SUPPLIED INFORMATION
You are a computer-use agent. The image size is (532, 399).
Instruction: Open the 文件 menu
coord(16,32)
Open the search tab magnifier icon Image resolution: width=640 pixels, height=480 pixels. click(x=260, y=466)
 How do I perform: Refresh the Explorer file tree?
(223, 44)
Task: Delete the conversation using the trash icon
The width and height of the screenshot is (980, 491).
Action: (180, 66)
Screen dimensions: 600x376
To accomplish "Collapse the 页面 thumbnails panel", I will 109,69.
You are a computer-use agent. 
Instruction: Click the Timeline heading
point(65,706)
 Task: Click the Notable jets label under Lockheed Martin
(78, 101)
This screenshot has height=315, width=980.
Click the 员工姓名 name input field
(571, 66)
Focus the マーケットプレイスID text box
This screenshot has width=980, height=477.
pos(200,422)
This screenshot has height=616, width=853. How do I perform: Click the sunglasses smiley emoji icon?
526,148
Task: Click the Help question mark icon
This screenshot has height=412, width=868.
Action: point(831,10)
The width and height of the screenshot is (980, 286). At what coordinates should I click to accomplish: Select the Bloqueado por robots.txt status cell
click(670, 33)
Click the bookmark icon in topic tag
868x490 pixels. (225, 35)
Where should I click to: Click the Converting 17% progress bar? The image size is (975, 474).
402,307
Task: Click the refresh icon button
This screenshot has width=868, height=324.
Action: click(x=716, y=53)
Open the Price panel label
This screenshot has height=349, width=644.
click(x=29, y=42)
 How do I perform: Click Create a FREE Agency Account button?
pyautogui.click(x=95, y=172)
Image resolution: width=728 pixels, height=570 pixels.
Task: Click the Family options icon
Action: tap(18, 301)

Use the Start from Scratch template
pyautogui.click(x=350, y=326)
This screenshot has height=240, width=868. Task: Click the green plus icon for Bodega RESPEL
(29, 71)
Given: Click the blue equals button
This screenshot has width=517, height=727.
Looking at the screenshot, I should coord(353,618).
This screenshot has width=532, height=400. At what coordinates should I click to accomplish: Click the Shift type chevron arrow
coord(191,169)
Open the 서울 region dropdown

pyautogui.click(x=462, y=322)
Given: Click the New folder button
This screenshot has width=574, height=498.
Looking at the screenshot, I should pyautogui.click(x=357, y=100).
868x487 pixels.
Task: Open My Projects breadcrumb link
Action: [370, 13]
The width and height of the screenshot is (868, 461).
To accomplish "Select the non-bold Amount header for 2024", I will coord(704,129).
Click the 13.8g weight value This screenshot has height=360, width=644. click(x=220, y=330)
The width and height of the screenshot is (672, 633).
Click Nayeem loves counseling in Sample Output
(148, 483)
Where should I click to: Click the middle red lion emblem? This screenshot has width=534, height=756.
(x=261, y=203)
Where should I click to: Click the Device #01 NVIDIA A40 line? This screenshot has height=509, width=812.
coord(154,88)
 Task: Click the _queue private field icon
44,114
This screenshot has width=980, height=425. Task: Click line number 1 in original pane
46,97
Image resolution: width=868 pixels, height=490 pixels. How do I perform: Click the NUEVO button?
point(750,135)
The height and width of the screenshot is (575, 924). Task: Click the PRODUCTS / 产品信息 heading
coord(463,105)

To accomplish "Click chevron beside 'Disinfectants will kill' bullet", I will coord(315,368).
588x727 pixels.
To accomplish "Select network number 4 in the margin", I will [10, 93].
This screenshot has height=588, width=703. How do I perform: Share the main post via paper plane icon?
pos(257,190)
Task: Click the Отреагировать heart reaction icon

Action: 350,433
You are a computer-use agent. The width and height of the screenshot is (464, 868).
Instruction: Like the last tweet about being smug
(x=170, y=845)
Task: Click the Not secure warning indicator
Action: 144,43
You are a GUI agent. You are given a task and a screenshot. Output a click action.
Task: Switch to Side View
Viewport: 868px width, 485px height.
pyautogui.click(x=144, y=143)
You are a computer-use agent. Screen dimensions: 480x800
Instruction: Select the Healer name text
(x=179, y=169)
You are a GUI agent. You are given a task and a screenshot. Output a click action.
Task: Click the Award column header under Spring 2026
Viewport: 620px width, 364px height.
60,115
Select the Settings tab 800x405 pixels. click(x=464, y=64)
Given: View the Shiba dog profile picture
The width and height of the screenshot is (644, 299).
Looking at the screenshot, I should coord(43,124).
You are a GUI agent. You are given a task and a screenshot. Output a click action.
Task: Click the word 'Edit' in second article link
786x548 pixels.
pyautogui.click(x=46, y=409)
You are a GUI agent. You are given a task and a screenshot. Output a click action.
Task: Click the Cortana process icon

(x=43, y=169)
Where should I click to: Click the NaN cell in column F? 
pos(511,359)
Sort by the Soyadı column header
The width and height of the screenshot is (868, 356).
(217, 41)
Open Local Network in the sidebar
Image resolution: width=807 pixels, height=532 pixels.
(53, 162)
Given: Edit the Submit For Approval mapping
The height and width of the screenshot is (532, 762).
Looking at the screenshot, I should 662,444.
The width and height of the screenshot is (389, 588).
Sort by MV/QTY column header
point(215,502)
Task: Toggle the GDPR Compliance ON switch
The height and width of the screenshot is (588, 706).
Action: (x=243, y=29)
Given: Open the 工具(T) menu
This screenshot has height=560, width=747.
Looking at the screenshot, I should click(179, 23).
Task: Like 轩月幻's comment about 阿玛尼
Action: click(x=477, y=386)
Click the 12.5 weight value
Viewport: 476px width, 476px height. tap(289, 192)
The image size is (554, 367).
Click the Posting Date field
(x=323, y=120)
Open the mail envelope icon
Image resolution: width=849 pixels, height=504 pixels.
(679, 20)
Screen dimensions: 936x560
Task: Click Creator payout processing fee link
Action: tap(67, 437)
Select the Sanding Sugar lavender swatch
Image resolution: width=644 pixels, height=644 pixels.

WHAT YOU NEED TO DO
The records are to be duplicated in full, with every word kept exactly.

TASK ANSWER
You are a computer-use agent. The image size is (532, 399).
Instruction: Open the 文件 menu
coord(16,32)
Open the search tab magnifier icon Image resolution: width=640 pixels, height=480 pixels. click(x=260, y=466)
 How do I perform: Refresh the Explorer file tree?
(223, 44)
Task: Delete the conversation using the trash icon
The width and height of the screenshot is (980, 491).
Action: (180, 66)
Screen dimensions: 600x376
To accomplish "Collapse the 页面 thumbnails panel", I will 109,69.
You are a computer-use agent. 
Instruction: Click the Timeline heading
point(65,706)
 Task: Click the Notable jets label under Lockheed Martin
(78, 101)
This screenshot has height=315, width=980.
Click the 员工姓名 name input field
(571, 66)
Focus the マーケットプレイスID text box
This screenshot has width=980, height=477.
pos(200,422)
This screenshot has height=616, width=853. How do I perform: Click the sunglasses smiley emoji icon?
526,148
Task: Click the Help question mark icon
This screenshot has height=412, width=868.
Action: point(831,10)
The width and height of the screenshot is (980, 286). At what coordinates should I click to accomplish: Select the Bloqueado por robots.txt status cell
click(670, 33)
Click the bookmark icon in topic tag
868x490 pixels. (225, 35)
Where should I click to: Click the Converting 17% progress bar? The image size is (975, 474).
402,307
Task: Click the refresh icon button
This screenshot has width=868, height=324.
Action: click(x=716, y=53)
Open the Price panel label
This screenshot has height=349, width=644.
click(x=29, y=42)
 How do I perform: Click Create a FREE Agency Account button?
pyautogui.click(x=95, y=172)
Image resolution: width=728 pixels, height=570 pixels.
Task: Click the Family options icon
Action: tap(18, 301)

Use the Start from Scratch template
pyautogui.click(x=350, y=326)
This screenshot has height=240, width=868. Task: Click the green plus icon for Bodega RESPEL
(29, 71)
Given: Click the blue equals button
This screenshot has width=517, height=727.
Looking at the screenshot, I should coord(353,618).
This screenshot has width=532, height=400. At what coordinates should I click to accomplish: Click the Shift type chevron arrow
coord(191,169)
Open the 서울 region dropdown

pyautogui.click(x=462, y=322)
Given: Click the New folder button
This screenshot has width=574, height=498.
Looking at the screenshot, I should pyautogui.click(x=357, y=100).
868x487 pixels.
Task: Open My Projects breadcrumb link
Action: [370, 13]
The width and height of the screenshot is (868, 461).
To accomplish "Select the non-bold Amount header for 2024", I will coord(704,129).
Click the 13.8g weight value This screenshot has height=360, width=644. click(x=220, y=330)
The width and height of the screenshot is (672, 633).
Click Nayeem loves counseling in Sample Output
(148, 483)
Where should I click to: Click the middle red lion emblem? This screenshot has width=534, height=756.
(x=261, y=203)
Where should I click to: Click the Device #01 NVIDIA A40 line? This screenshot has height=509, width=812.
coord(154,88)
 Task: Click the _queue private field icon
44,114
This screenshot has width=980, height=425. Task: Click line number 1 in original pane
46,97
Image resolution: width=868 pixels, height=490 pixels. How do I perform: Click the NUEVO button?
point(750,135)
The height and width of the screenshot is (575, 924). Task: Click the PRODUCTS / 产品信息 heading
coord(463,105)

To accomplish "Click chevron beside 'Disinfectants will kill' bullet", I will coord(315,368).
588x727 pixels.
To accomplish "Select network number 4 in the margin", I will [10, 93].
This screenshot has height=588, width=703. How do I perform: Share the main post via paper plane icon?
pos(257,190)
Task: Click the Отреагировать heart reaction icon

Action: 350,433
You are a computer-use agent. The width and height of the screenshot is (464, 868).
Instruction: Like the last tweet about being smug
(x=170, y=845)
Task: Click the Not secure warning indicator
Action: 144,43
You are a GUI agent. You are given a task and a screenshot. Output a click action.
Task: Switch to Side View
Viewport: 868px width, 485px height.
pyautogui.click(x=144, y=143)
You are a computer-use agent. Screen dimensions: 480x800
Instruction: Select the Healer name text
(x=179, y=169)
You are a GUI agent. You are given a task and a screenshot. Output a click action.
Task: Click the Award column header under Spring 2026
Viewport: 620px width, 364px height.
60,115
Select the Settings tab 800x405 pixels. click(x=464, y=64)
Given: View the Shiba dog profile picture
The width and height of the screenshot is (644, 299).
Looking at the screenshot, I should coord(43,124).
You are a GUI agent. You are given a task and a screenshot. Output a click action.
Task: Click the word 'Edit' in second article link
786x548 pixels.
pyautogui.click(x=46, y=409)
You are a GUI agent. You are given a task and a screenshot. Output a click action.
Task: Click the Cortana process icon

(x=43, y=169)
Where should I click to: Click the NaN cell in column F? 
pos(511,359)
Sort by the Soyadı column header
The width and height of the screenshot is (868, 356).
(217, 41)
Open Local Network in the sidebar
Image resolution: width=807 pixels, height=532 pixels.
(53, 162)
Given: Edit the Submit For Approval mapping
The height and width of the screenshot is (532, 762).
Looking at the screenshot, I should 662,444.
The width and height of the screenshot is (389, 588).
Sort by MV/QTY column header
point(215,502)
Task: Toggle the GDPR Compliance ON switch
The height and width of the screenshot is (588, 706).
Action: (x=243, y=29)
Given: Open the 工具(T) menu
This screenshot has height=560, width=747.
Looking at the screenshot, I should click(179, 23).
Task: Like 轩月幻's comment about 阿玛尼
Action: click(x=477, y=386)
Click the 12.5 weight value
Viewport: 476px width, 476px height. tap(289, 192)
The image size is (554, 367).
Click the Posting Date field
(x=323, y=120)
Open the mail envelope icon
Image resolution: width=849 pixels, height=504 pixels.
(679, 20)
Screen dimensions: 936x560
Task: Click Creator payout processing fee link
Action: tap(67, 437)
Select the Sanding Sugar lavender swatch
Image resolution: width=644 pixels, height=644 pixels.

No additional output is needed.